> _Exercise details_
Continue the news report on tourism's 2020 losses from where it stops.

───── Passage provided

January 30, 2021
THE coronavirus crisis cost the global tourism sector $1.3 trillion in lost revenue in 2020 as the number of people travelling plunged, the UN said Thursday, calling it "the worst year in tourism history".
Revenue lost last year amounted to "more than 11 times the loss recorded during the 2009 global economic crisis", the Madrid-based World Tourism Organization said in a statement, warning that between 100 million and 120 million direct tourism jobs were at risk.
International tourist arrivals fell by one billion, or 74 per cent, in 2020 with Asia, the first region to feel the impact of Covid-19, seeing the steepest decline, it added. "While much has been made in making safe international travel a possibility, we are aware that the crisis is far from over," WTO head Zurab Pololikashvili said in the statement.
The rollout of Covid-19 vaccines is expected to "slowly normalize travel" in 2021 but many countries are reintroducing travel restrictions such as quarantines, mandatory testing and border closures "due to the evolving nature of the pandemic", the body said.
The Asia and Pacific region recorded an 84 per cent drop in arrivals.

──────────
───── Records

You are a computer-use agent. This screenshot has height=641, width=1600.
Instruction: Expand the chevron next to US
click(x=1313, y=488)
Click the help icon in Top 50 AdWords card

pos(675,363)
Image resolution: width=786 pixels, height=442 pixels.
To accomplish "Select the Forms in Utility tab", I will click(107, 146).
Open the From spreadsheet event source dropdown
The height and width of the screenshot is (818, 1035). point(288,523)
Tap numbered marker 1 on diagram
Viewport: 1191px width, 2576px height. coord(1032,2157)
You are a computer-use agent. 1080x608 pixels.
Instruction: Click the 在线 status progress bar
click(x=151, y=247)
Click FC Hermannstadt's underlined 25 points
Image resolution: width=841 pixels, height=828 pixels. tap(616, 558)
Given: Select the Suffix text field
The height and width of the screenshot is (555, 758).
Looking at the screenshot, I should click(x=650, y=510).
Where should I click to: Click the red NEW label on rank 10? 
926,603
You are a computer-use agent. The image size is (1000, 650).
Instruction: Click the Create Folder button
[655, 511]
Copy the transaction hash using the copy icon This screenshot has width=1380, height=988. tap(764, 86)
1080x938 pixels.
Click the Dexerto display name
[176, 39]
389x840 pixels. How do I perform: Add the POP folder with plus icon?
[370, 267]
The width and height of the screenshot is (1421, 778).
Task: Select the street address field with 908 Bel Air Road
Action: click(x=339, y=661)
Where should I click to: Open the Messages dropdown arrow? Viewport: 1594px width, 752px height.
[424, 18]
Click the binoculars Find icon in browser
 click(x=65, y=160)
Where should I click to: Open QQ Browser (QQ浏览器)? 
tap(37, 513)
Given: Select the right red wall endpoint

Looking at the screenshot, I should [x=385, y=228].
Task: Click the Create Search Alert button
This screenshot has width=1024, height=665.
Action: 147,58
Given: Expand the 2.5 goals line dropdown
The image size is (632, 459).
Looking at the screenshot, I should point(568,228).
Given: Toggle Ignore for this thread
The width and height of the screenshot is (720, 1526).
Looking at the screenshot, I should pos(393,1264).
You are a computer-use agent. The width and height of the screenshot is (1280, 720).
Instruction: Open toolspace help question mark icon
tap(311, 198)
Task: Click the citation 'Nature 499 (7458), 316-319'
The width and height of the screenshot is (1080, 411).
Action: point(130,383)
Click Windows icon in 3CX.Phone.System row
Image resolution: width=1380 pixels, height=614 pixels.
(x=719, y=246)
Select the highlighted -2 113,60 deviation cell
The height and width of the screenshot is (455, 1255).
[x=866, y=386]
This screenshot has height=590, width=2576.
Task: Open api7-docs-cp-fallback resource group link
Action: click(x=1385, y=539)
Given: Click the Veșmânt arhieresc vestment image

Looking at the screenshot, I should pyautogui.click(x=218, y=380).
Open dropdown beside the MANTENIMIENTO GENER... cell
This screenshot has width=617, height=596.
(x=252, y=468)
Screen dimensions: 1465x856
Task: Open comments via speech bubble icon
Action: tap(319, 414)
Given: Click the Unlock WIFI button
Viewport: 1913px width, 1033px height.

──────────

> _Output of the task_
It was followed by Africa and the Middle East with a 75 per cent drop, Europe with 70 per cent fewer visitors "despite a small and short-lived revival in the summer" and the Americas where arrivals fell by 69 per cent.
International tourism arrivals rose by four percent in 2019 to 1.5 billion, with France the world's most visited country, followed by Spain and the United States.
The last time international tourist arrivals posted an annual decline was in 2009 when the global economic crisis led to a four per cent drop.
The WTO said most experts do not see a return to pre-pandemic levels of tourism activity before 2023.
Open-air and nature-based tourism will see growing demand when tourism restarts, with domestic tourism also expected to be more popular, the body said.